The brain is a complex system of neurons and synapses that work together using proteins to form memories in the brain. Explaining the work of neuroscientist Eric Kandel, Smithsonian Magazine’s Greg Miller writes, “In five decades of research, Kandel has shown how short-term memories—those lasting a few minutes—involve relatively quick and simple chemical changes to the synapse that make it work more efficiently.” Kandel, who won a share of the 2000 Nobel Prize in Physiology or Medicine, found that “to build a memory that lasts hours, days or years, neurons must manufacture new proteins to make the neurotransmitter traffic run more efficiently. Long-term memories must literally be built into the brain’s synapses.”
All told, our understanding of how memories are organized, stored, and recalled is still very much in development. Neuroscience is a thorny subject, but we do know that creating and recalling memories isn’t limited to a single part of the brain, but several parts. So, when one or more of those parts is compromised by something like illness, tumors, or traumatic brain injury, it may affect our ability to encode or recall information.
Anterograde amnesia is not always permanent, as evidenced by a case in which a woman with a brain tumor saw a full recovery after the tumor was removed. But this isn’t necessarily a common case, and many patients affected due to irreversible damage to the part of the brain may or may not find success in cognitive therapies.
That said, there are a variety of methods often used for treating patients with different forms of amnesia. Diane Roberts Stoler outlines several methods in Psychology Today, among them cognitive and occupational therapy, hypnosis, bilateral sounds, and the use of technology to help patients cope with memory loss.
Recovering memory function isn’t a straight-line path and doesn’t work the same for every patient, but there instances of people with anterograde amnesia being able to encode new information.
A patient called H.M. who had nearly all of his hippocampus and amygdala (along with the cortex surrounding those areas on both sides) removed was left with severe anterograde amnesia. He worked with the same researchers for decades and didn’t know who they were. But testing proved that he was able to encode some new semantic information (that is, factual information that doesn’t require personal context). What’s more, further testing found that H.M.’s brain created procedural memories, too.

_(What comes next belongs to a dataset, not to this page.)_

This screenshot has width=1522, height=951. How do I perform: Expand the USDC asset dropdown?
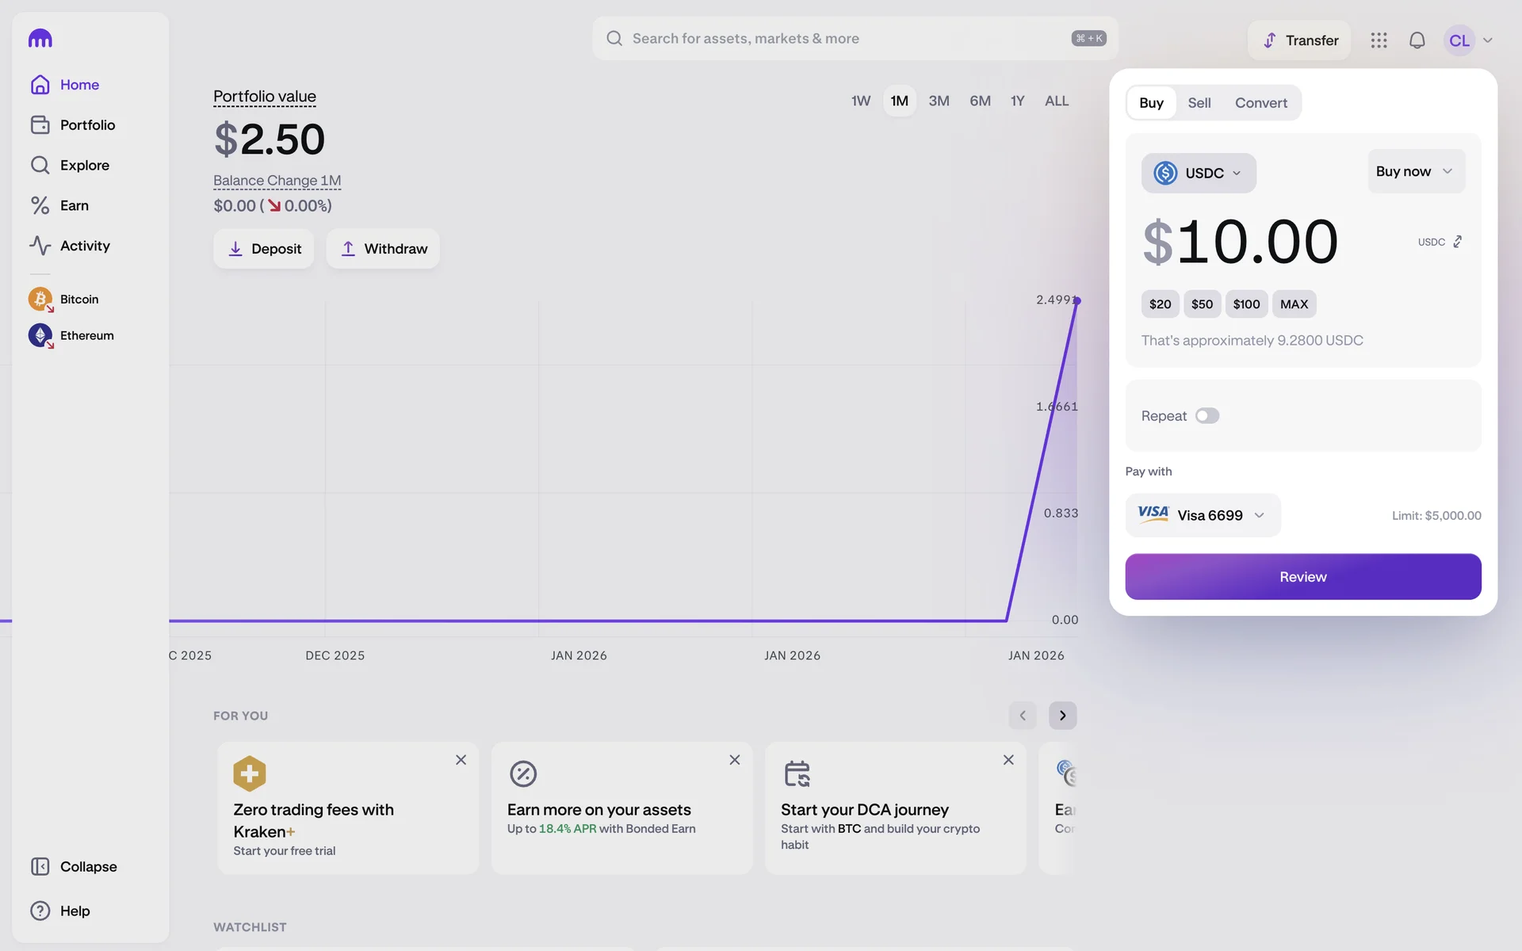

Even though Finding Dory is a film meant to entertain, there is some scientific truth to Dory’s condition. Memory is still a deeply complex thing that we’re only beginning to understand, and whether or not Dory might be able to find her way to encoding and recovering new information is hard to say. But Dory’s story does allow us to look at anterograde amnesia through the lens of popular culture and gives us real-world context for talking about a complicated concept.